Long term, he suggested, investors should look at HMOs that are in under-penetrated markets, such as the southeastern United States.
Analysts also say HMOs that are in the Medicare market should do well this year thanks to expected generous rate increases.
"The rate increases are still subject to the final outcome of the budget process, but it appears rates for Medicare members will go up handsomely in 1996, and should to some degree mitigate the pricing pressures on the commercial side of the business," said Mr. Mains.
Mr. Huyser took a more cautious stance than some other analysts in evaluating the HMO stock's prospects, however. "We have no current recommendations in the HMO group, though we expect the industry to continue growing," he said.
"We're a little bit uncomfortable with valuations for most of the stocks, and also we think there's still some risk of earnings disappointment. But generally, we're optimistic on the industry, and we think investors over the long term will continue to make money on the stocks."
Other analysts were less reluctant to make recommendations.
United HealthCare Corp. of Minnetonka, Minn.; Norwalk, Conn.-based Oxford Health Plans; PacifiCare; and Nashville, Tenn.-based Healthwise of America are the recommendations of Ellie Kearns, of Alex. Brown & Sons in Boston.
Each has solid market position, strong management and strategic planning that allows for future growth, "not just taking advantage of their particular market," she said. They also have the opportunity to benefit from the Medicare situation. All this makes it likely they will hit their earnings targets, "which makes it likely that the stocks will appreciate," said Ms. Kearns.

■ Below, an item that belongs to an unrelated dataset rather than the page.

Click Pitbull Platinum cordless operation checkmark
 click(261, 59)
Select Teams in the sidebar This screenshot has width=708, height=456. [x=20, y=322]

United HealthCare was not a recommended buy for Mr. Mains. It is too high-priced right now, though it "is probably the top-quality name in the group," he said. However, he added, "It's close to the point where I would switch."
Firms that are on his recommended list include Oxford Health, which remains the fastest-growing publicly traded HMO and is expected to continue to experience good growth in 1996, he said.
He also recommends Trumbull, Conn.-based Physicians Health Services Inc., which he said has had "a very successful" entry into the New York City marketplace and is expanding into New Jersey this year, and Hooksett, N.H.-based Healthsource Inc., "which combines rapid enrollment growth with cost control for medical costs despite more or less flat premiums."
Also on his list is Mid-Atlantic Medical Services, based in Rockville, Md., which is the leading HMO in the Washington, D.C., Maryland and Virginia area and is expanding into West Virginia, North Carolina, Delaware and Pennsylvania.